Your instructions ->
In the entries below, begin at the line with "Transitional Justice (1325, 1743)" and stop after the line with "[bygglomeland.no] (122, 1851)"; output those lines exactly and omit the pictures.

Stored records

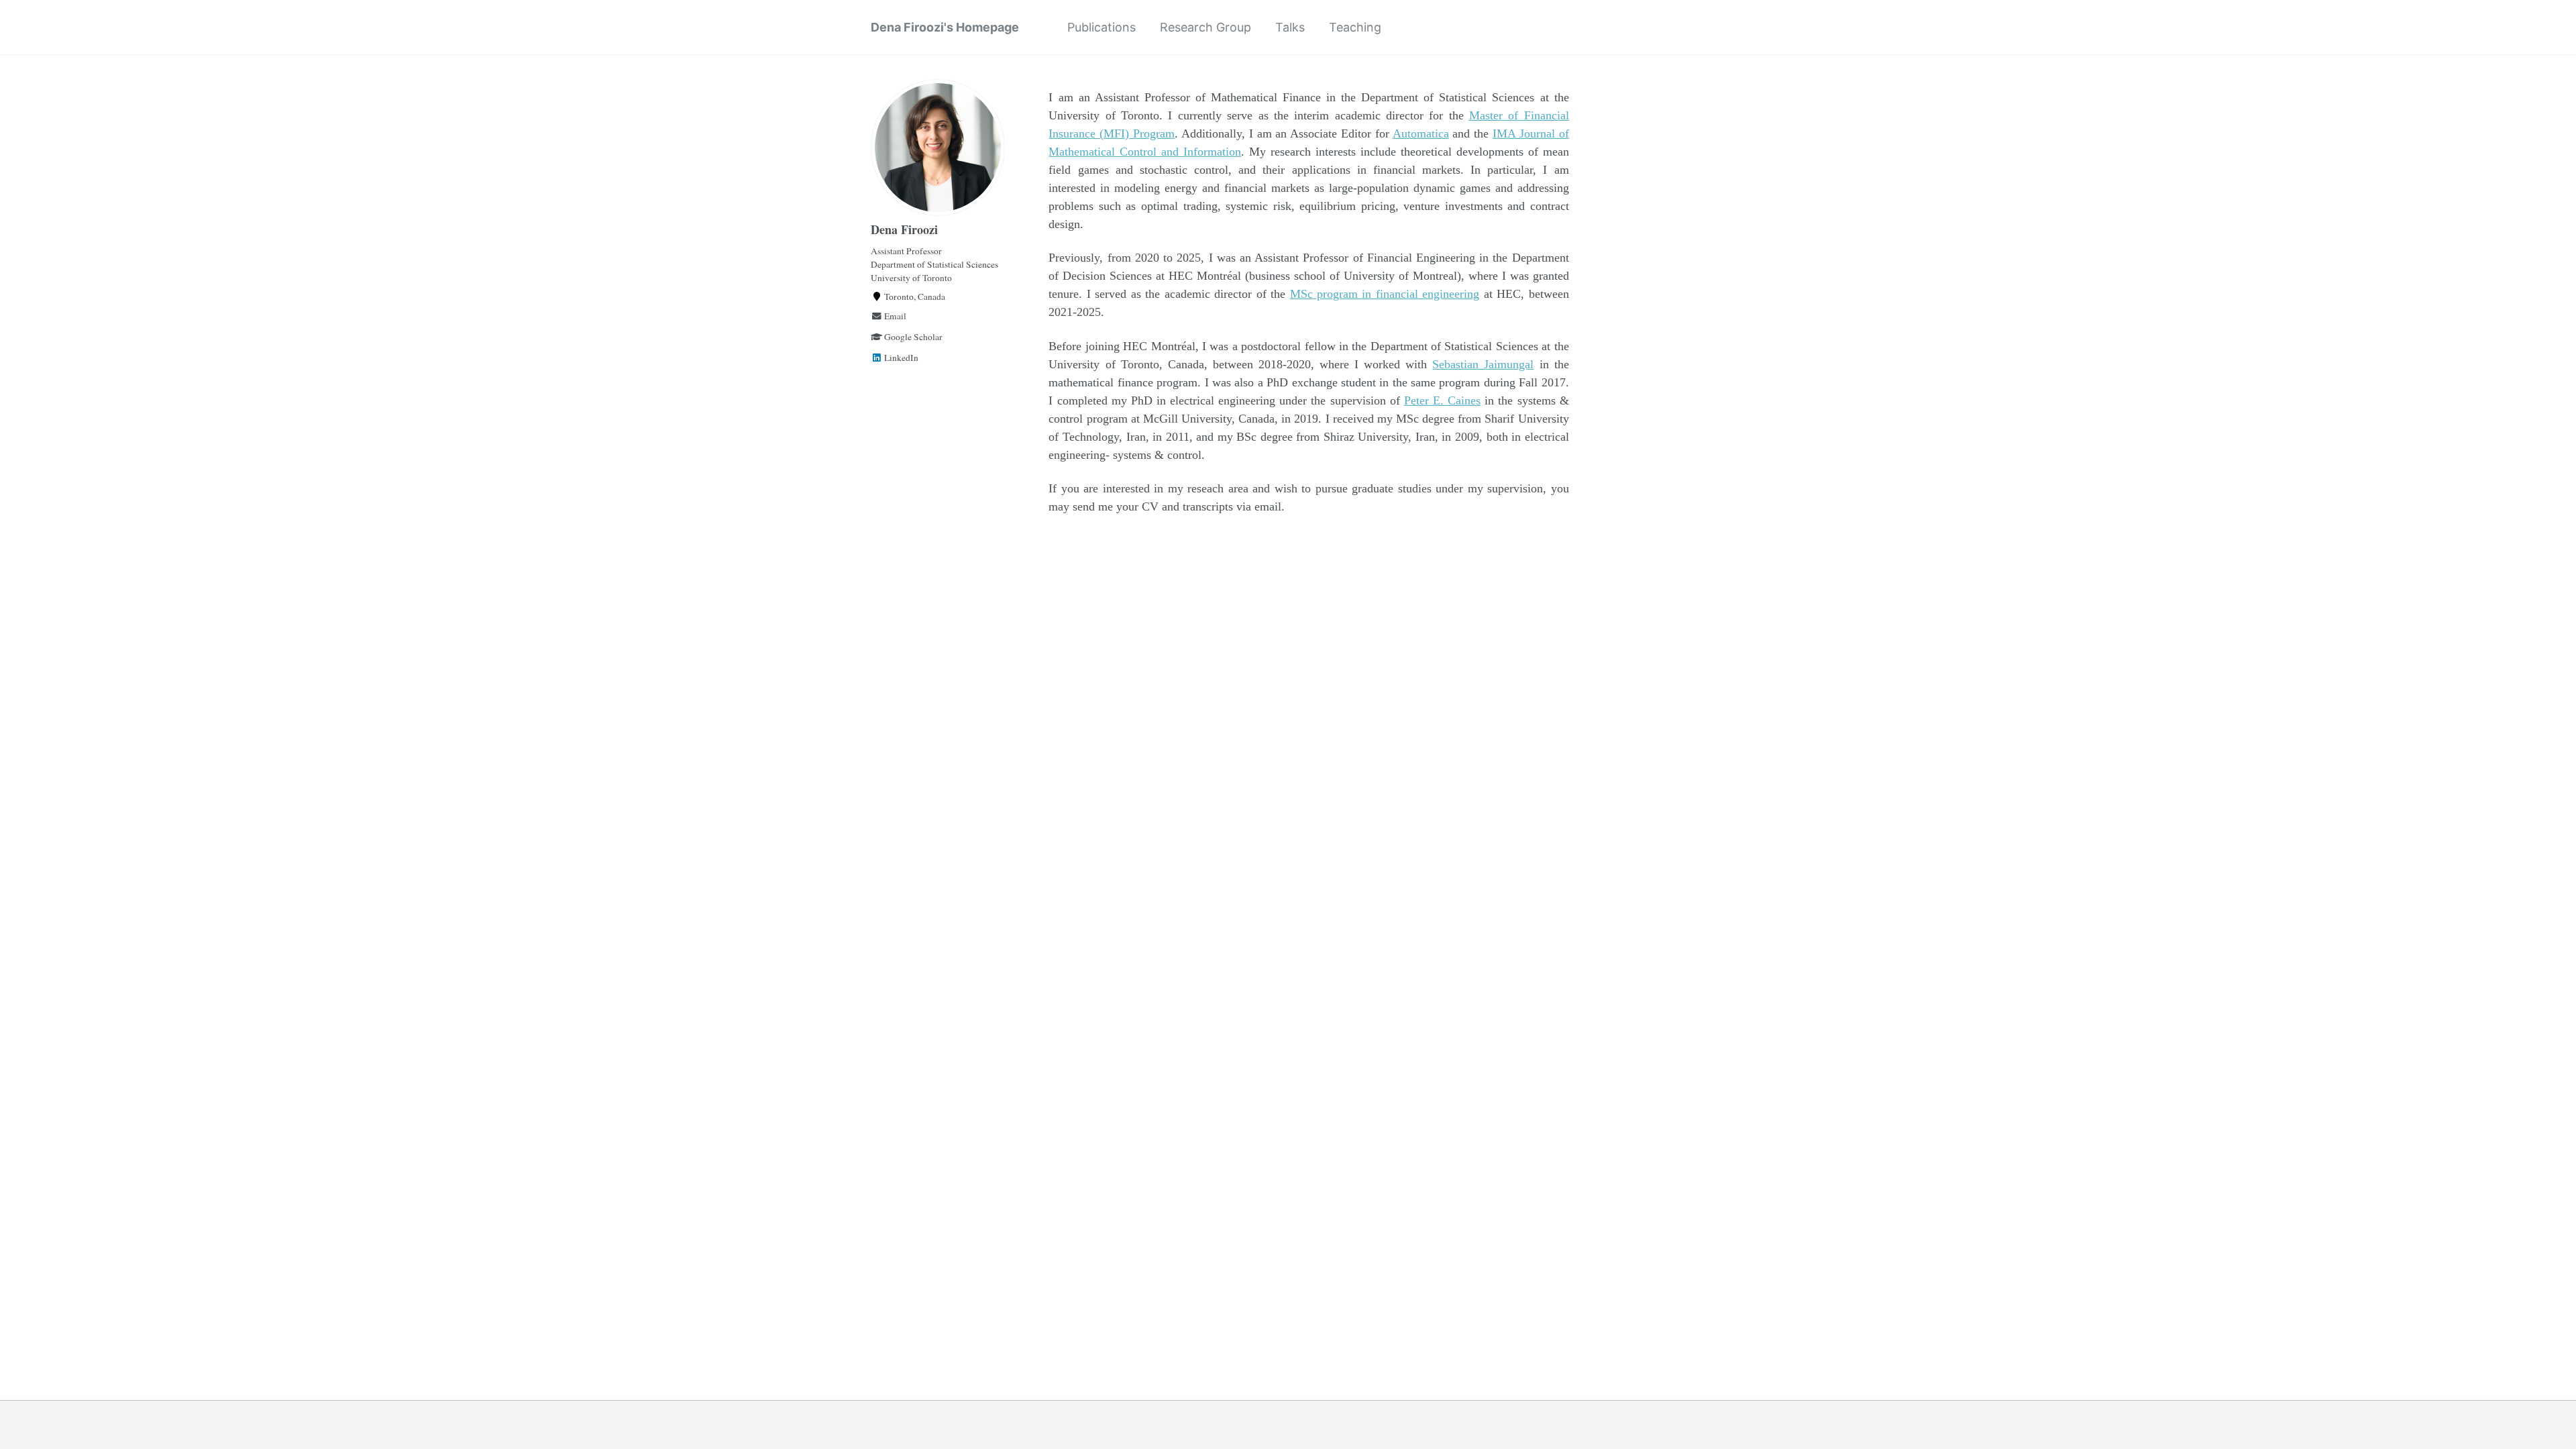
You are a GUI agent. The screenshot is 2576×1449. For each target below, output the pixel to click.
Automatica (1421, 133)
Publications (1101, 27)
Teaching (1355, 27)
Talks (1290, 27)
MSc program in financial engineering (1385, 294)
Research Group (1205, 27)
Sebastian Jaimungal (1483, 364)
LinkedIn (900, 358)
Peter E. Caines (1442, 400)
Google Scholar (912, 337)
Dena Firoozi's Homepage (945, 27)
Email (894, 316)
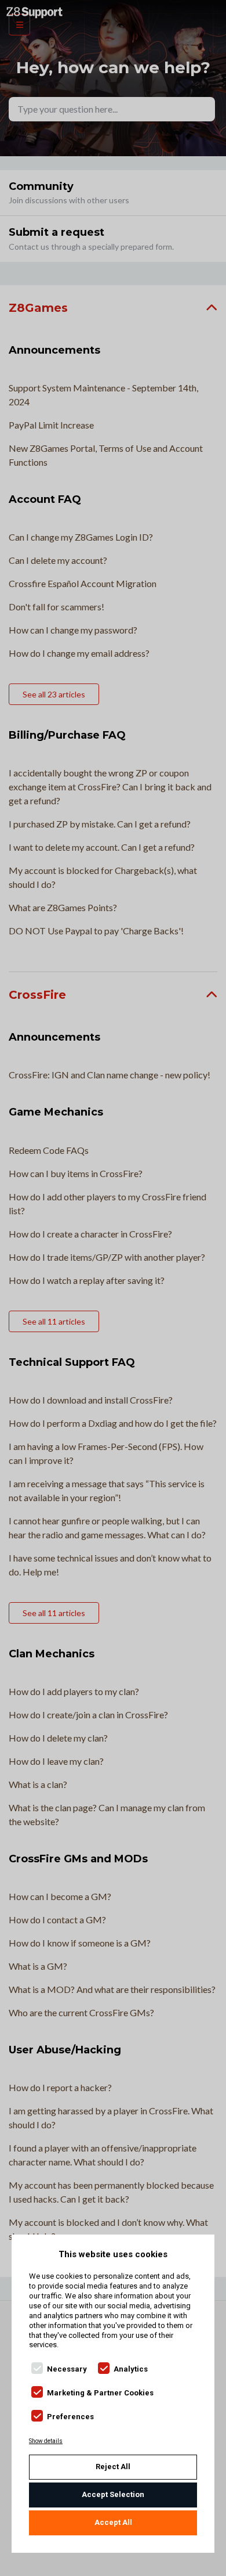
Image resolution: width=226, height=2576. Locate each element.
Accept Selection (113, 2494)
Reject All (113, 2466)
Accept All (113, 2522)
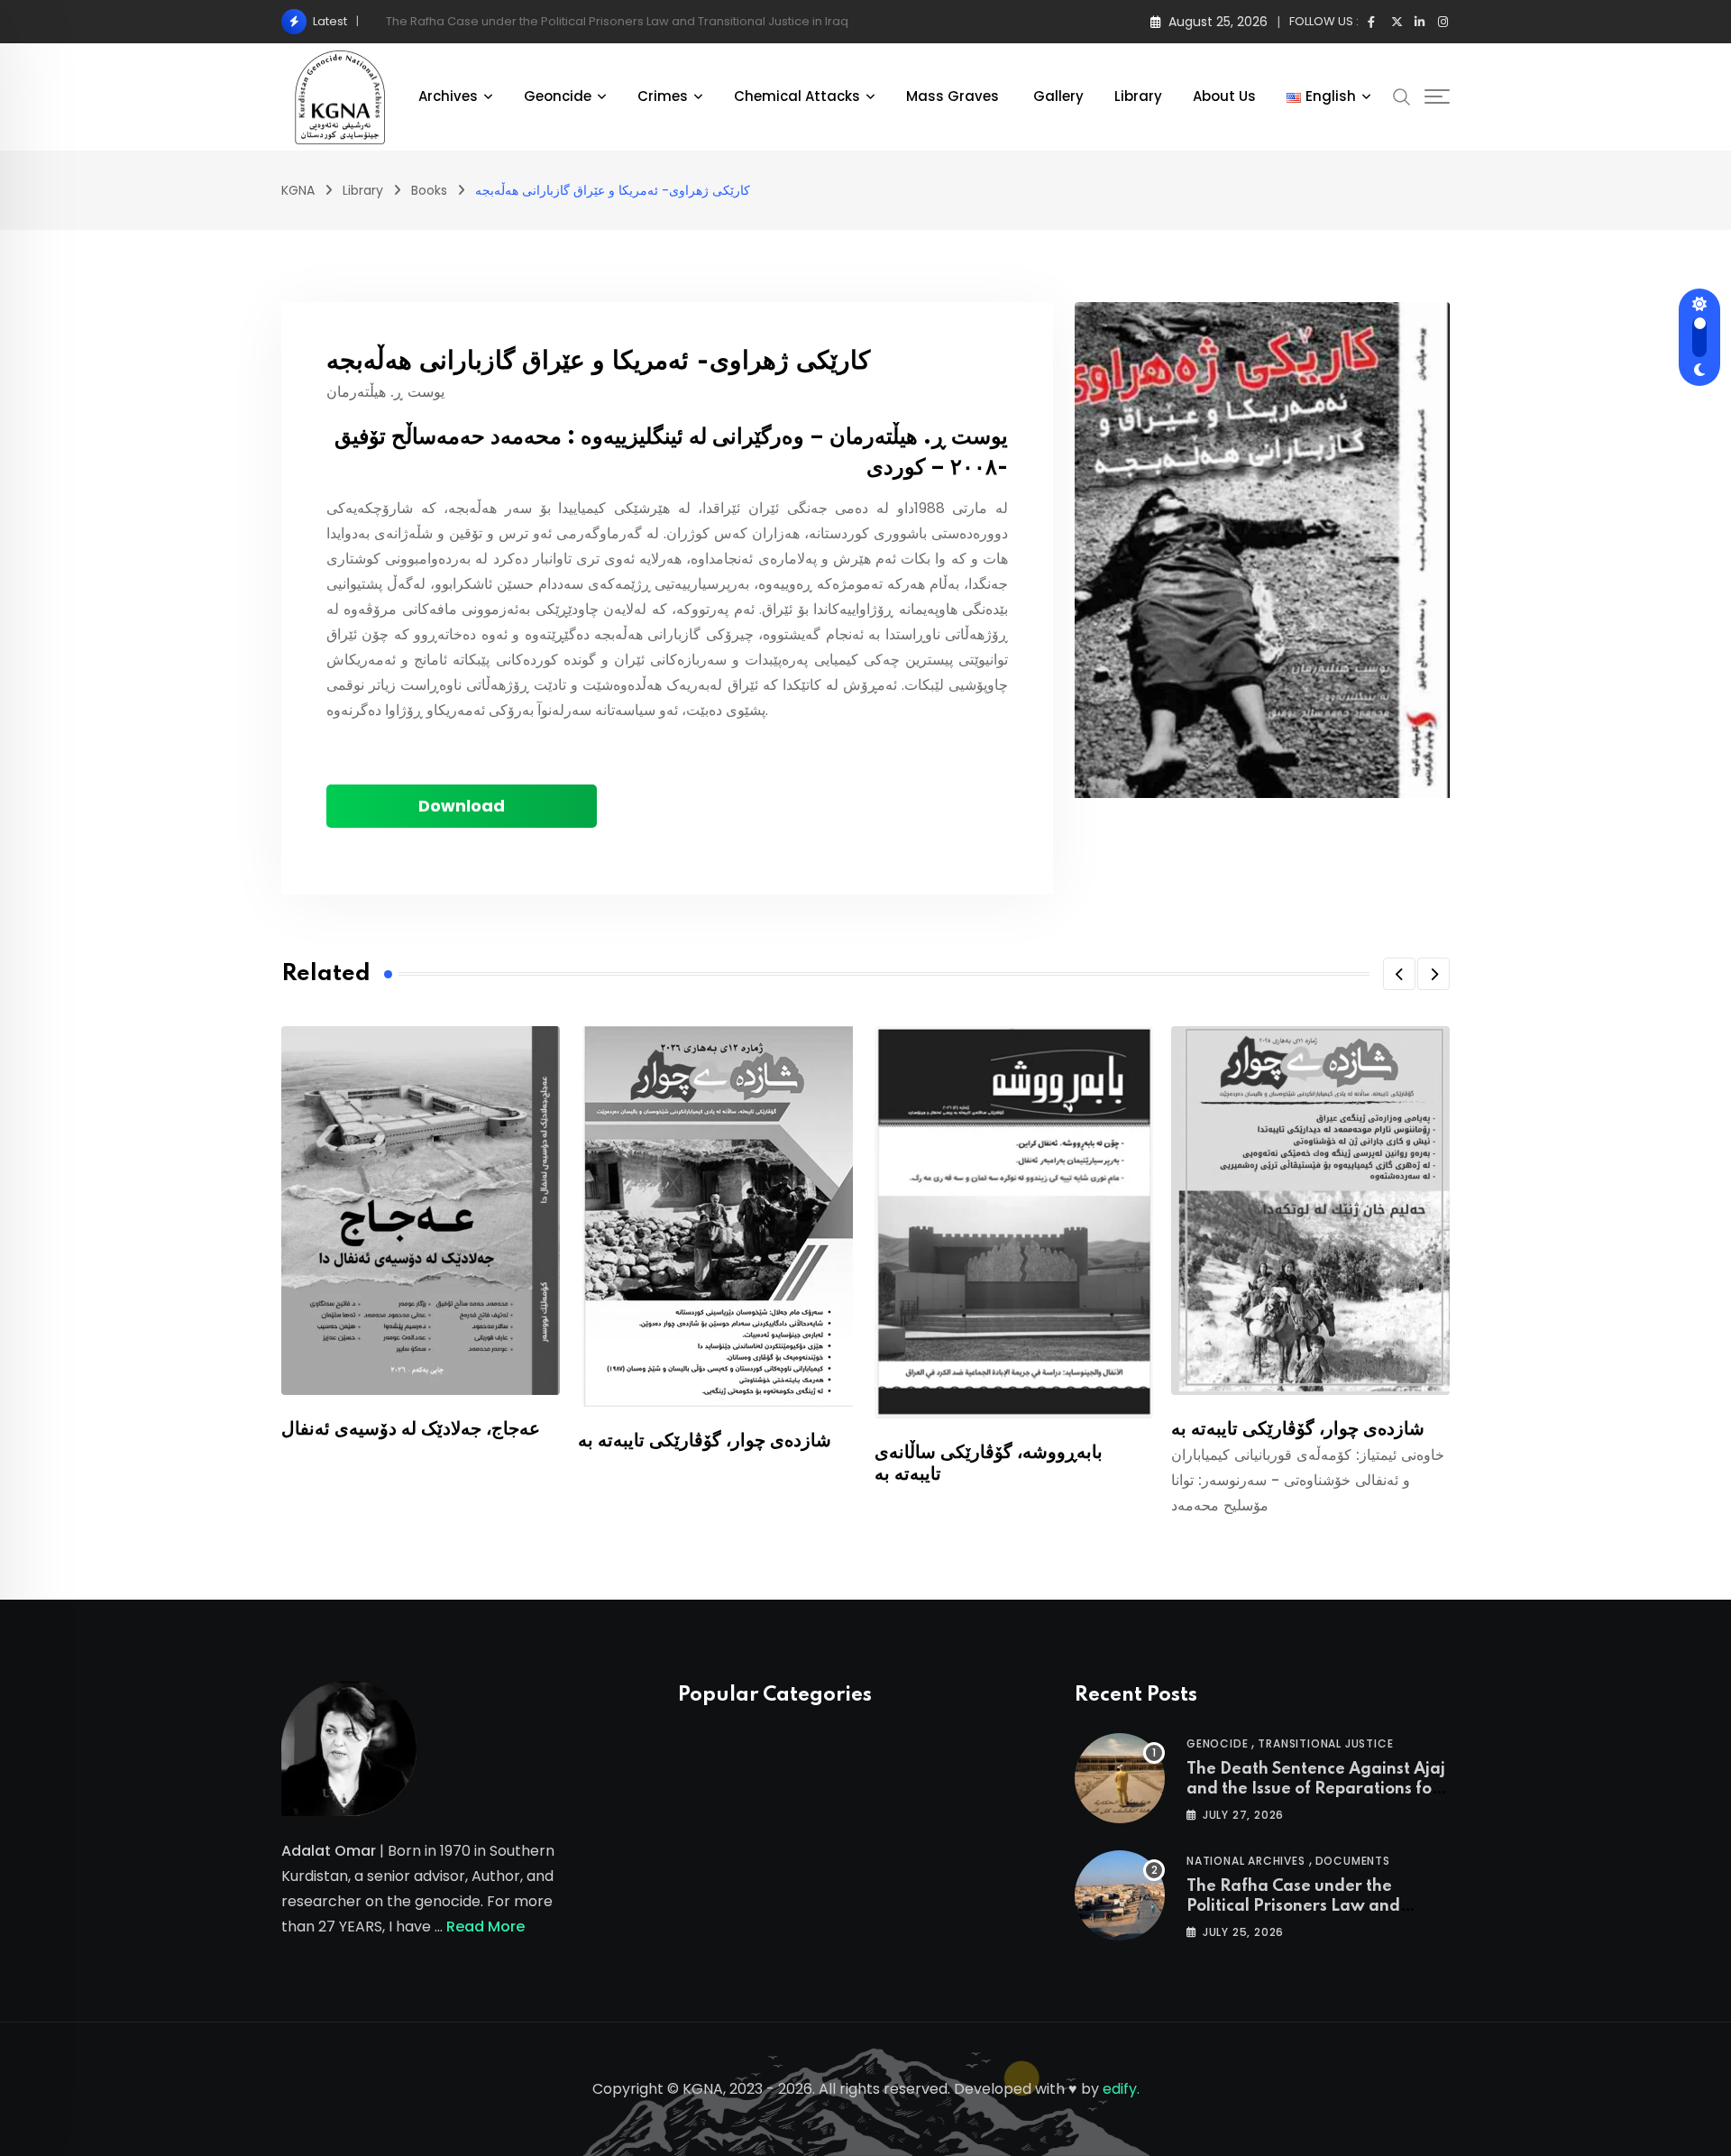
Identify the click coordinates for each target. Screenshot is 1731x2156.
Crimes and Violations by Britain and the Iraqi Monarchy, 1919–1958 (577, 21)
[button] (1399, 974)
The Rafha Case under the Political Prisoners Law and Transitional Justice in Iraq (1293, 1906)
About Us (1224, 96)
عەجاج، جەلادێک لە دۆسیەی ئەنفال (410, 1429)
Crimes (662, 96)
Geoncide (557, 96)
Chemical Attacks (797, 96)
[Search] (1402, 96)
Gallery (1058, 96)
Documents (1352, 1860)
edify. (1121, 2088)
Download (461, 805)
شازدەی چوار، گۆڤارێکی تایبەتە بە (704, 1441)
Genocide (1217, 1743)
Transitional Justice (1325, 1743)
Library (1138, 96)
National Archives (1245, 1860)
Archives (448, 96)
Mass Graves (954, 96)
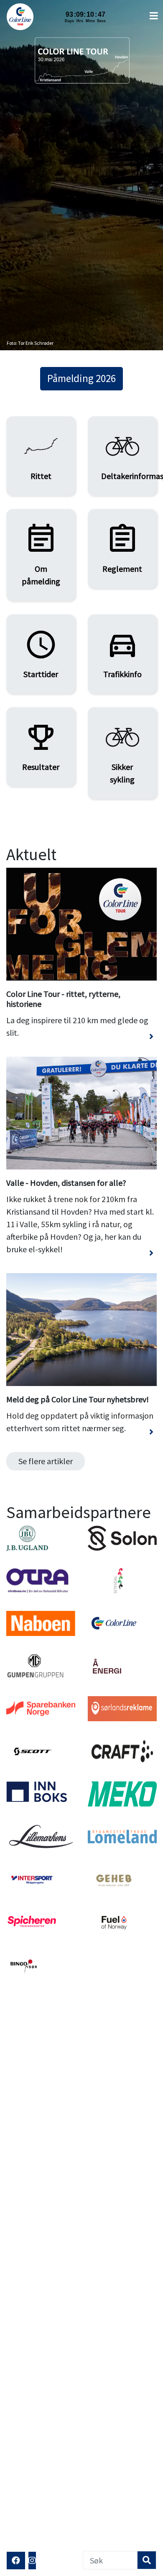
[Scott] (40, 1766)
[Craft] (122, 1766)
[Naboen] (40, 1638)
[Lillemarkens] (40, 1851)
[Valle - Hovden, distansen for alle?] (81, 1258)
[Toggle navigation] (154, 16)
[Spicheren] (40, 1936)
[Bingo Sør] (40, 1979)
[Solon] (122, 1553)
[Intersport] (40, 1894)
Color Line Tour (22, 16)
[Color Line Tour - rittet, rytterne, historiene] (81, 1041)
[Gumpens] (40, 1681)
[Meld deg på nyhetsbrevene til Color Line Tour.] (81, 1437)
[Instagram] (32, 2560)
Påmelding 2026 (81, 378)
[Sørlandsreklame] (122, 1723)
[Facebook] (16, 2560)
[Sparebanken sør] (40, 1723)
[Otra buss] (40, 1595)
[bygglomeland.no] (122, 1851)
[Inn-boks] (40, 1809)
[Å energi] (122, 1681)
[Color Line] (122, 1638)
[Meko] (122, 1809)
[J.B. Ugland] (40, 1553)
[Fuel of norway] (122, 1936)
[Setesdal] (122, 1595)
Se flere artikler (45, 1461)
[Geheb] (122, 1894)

Answer ->
Transitional Justice (1325, 1743)
Library (1138, 96)
National Archives (1245, 1860)
Archives (448, 96)
Mass Graves (954, 96)
[Scott] (40, 1766)
[Craft] (122, 1766)
[Naboen] (40, 1638)
[Lillemarkens] (40, 1851)
[Valle - Hovden, distansen for alle?] (81, 1258)
[Toggle navigation] (154, 16)
[Spicheren] (40, 1936)
[Bingo Sør] (40, 1979)
[Solon] (122, 1553)
[Intersport] (40, 1894)
Color Line Tour (22, 16)
[Color Line Tour - rittet, rytterne, historiene] (81, 1041)
[Gumpens] (40, 1681)
[Meld deg på nyhetsbrevene til Color Line Tour.] (81, 1437)
[Instagram] (32, 2560)
Påmelding 2026 (81, 378)
[Sørlandsreklame] (122, 1723)
[Facebook] (16, 2560)
[Sparebanken sør] (40, 1723)
[Otra buss] (40, 1595)
[bygglomeland.no] (122, 1851)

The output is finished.